Noch bevor sie weiter darüber nachdenken konnte, drückte David sie an sich, strich danach kurz über ihren Bauch und nickte anerkennend. Dann war er verschwunden.

Später, als die beiden Freundinnen in Sontjes großem Bett lagen, stützte Chloé ihr Kinn auf eine Hand und schaute Sontje an. „Wenn dein Murkel geschlüpft ist, werde ich mir lieber eine Ferienwohnung oder ein Zimmer in einem Hotel suchen. Dann bist du hier oben ungestört.“

„Hast du Angst um deinen Schlaf?“, fragte Sontje grinsend.
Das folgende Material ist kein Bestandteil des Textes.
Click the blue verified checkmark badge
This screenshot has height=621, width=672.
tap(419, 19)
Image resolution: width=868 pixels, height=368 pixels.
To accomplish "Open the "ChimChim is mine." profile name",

Sie hatte die Augen geschlossen und genoss gerade die Entspannung, die endlich ihren Rücken erreichte.

Chloé schnalzte mit der Zunge. „Das soll nicht zu unterschätzen sein, aber ich meine es wirklich ernst.“ Sie kaute auf ihrer Unterlippe. „Weißt du eigentlich, wie der Wohnungsmarkt hier so ist? Vielleicht suche ich mir ja auch eine kleine Wohnung?“

Jetzt schlug Sontje die Augen auf. Ungläubig schaute sie Chloé an. „Du meinst, so richtig was anmieten? Für länger?“

Chloé zuckte mit einer Schulter. Dabei zupfte sie imaginäre Fussel von der Bettdecke. „Warum nicht?“

Ächzend schob sich Sontje in Sitzposition und lehnte sich am Kopfende des Bettes an. „Heißt das, dass du richtig hier wohnen willst?“ Sie spürte ein Kribbeln im Bauch. Ermutigt von Chloés Schmunzeln fragte sie weiter: „Du willst zu mir nach Prerow ziehen?“

„Ich bin ja sowieso schon so oft hier. Und bei meinen Eltern im Elsass will ich nicht wieder unterkommen. Hier ist so viel mehr Luft. Ja, genau! Die Meeresluft ist es. Hier kann ich atmen, alles ist viel weitläufiger. Und habe ich mal Lust auf Wald, schnappe ich mir ein Rad und fahre zum Leuchtturm. Oder wir hängen einen Anhänger an dein Rad und fahren beide zu Stine nach Ahrenshoop und genießen ihre Törtchen. Was meinst du? Wäre das nicht toll?“ Chloé hatte sich in Rage geredet. Rote Flecken bildeten sich an ihrem Hals. Ihre Augen sprühten vor Energie. Sie hatte beide Hände auf Sontjes Unterarm gelegt und kniff fest zu.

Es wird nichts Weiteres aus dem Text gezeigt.